• WHAT THE TASK REQUIRES
Copy out the lines below word for word, leaving out the pictures.
========================================
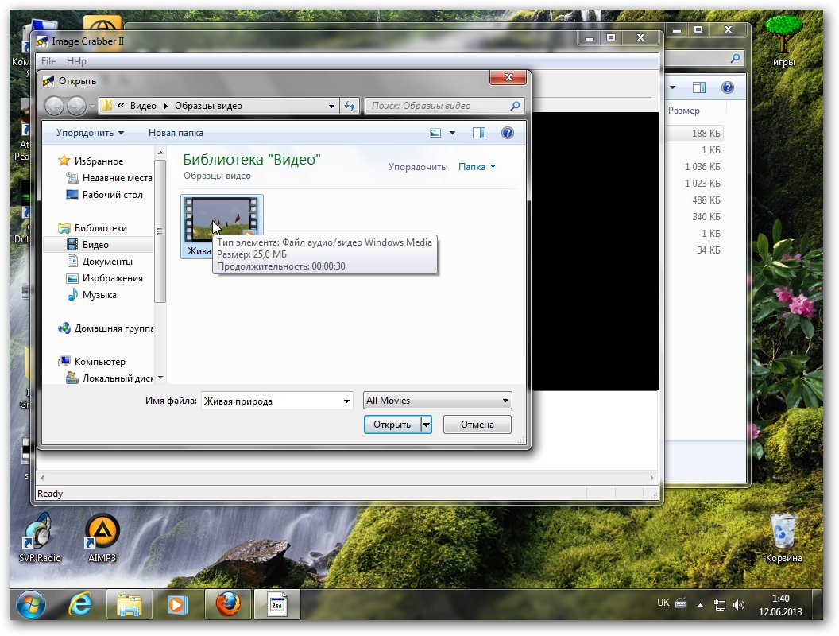
Task: Open Firefox from the taskbar
Action: (x=227, y=605)
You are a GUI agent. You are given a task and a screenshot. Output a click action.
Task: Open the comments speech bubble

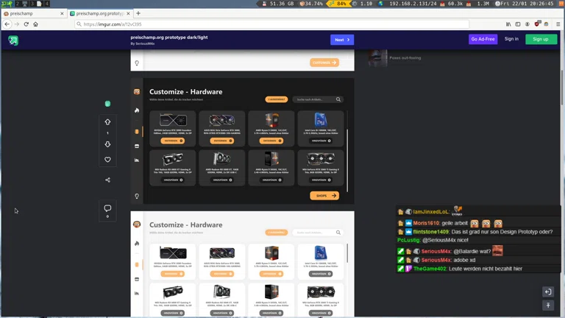107,209
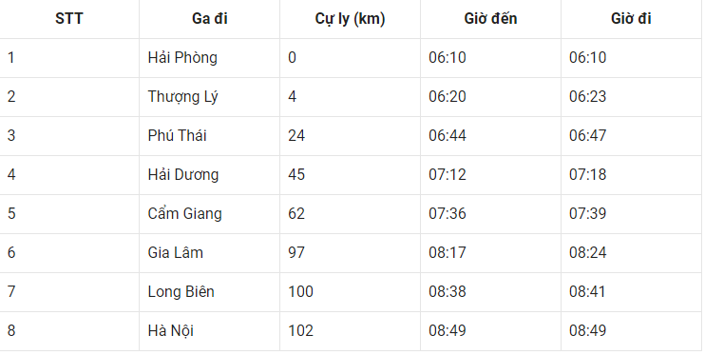The width and height of the screenshot is (705, 355).
Task: Click the Hà Nội station name
Action: coord(171,330)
========================================
• COMPLETE ANSWER
Task: Open Firefox from the taskbar
Action: (x=227, y=605)
You are a GUI agent. You are given a task and a screenshot. Output a click action.
Task: Open the comments speech bubble

107,209
The width and height of the screenshot is (705, 355).
Task: Click the Hà Nội station name
Action: coord(171,330)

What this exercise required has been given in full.